According to rural accountant Old Mill, many farms retain structures set up in the 1970s, whereby land ownership was moved outside of the partnership and rented back to the business, to reduce Capital Transfer Tax bills (the predecessor to Inheritance Tax) at that time. “However, this may no longer be the most tax efficient option,” says director of rural services, Paul Neate.
“In addition, changes are likely to have been made to the partnership structure over that period, many of which won’t have been recorded by amending partnership agreements. This raises the risk of disputes over land or share entitlements, as well as having capital tax implications.”
In the 1970s owner occupiers could claim 50% relief on Capital Transfer Tax with 30% available to landlords. This encouraged many family landowners to grant their farm partnership an Agricultural Holdings Act tenancy over land held outside of the partnership. This devalued the farm asset for the purposes of assessing death taxes – by up to 50% – plus it also qualified for the 30% tax relief, reducing the chargeable land value to 35% of the vacant possession value.
In contrast, current Inheritance Tax legislation favours property with vacant possession. “Agricultural land can qualify for 100% Agricultural Property Relief, providing it meets certain eligibility tests,” explains Mr Neate. “But non-agricultural assets like rental cottages or rented farm buildings are only eligible for Business Property Relief – and if held outside of the partnership structure may only qualify for 50% relief”
With decreasing farming returns and increasing diversification activity it makes sense to bring such assets back into the partnership structure, to qualify for 100% BPR. “It may well be that you have already instigated such action, but just because your accounts include the farm on the balance sheet, this is not indicative that the assets are actually partnership property,” warns Mr Neate. “You need to refer to the deeds and the Land Registry.”

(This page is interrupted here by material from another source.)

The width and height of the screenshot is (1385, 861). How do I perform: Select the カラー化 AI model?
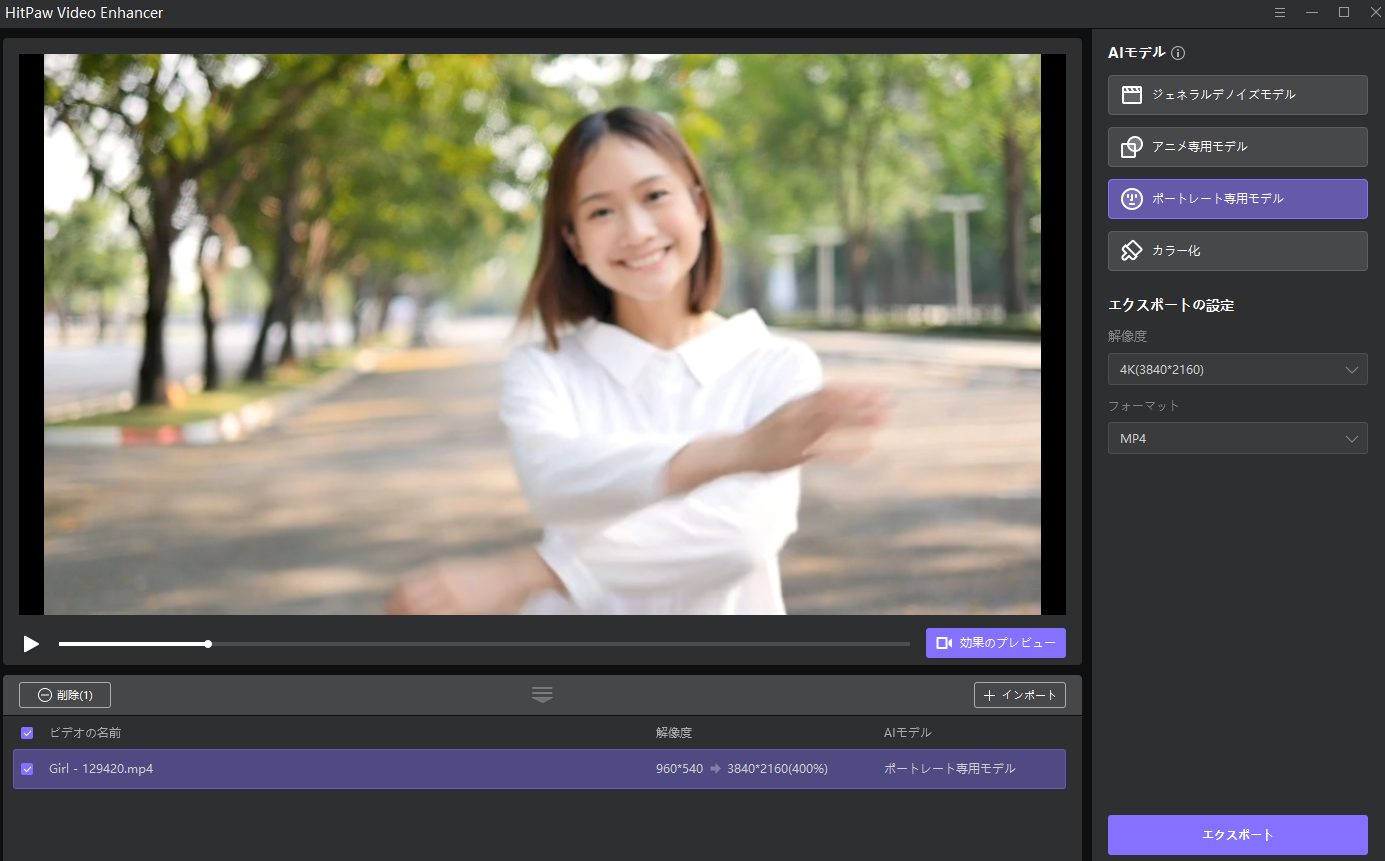click(1237, 251)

In addition, where property is owned by the partnership, there may be uncertainty over whether new partners are entitled to a share of that property – or whether outgoing partners have inadvertently made a disposal for Capital Gains Tax purposes. “It is therefore important that you review your partnership agreements and check that legal documentation correctly supports the inclusion of your farm as partnership property, enabling you to fully qualify for the reliefs to which you are entitled.”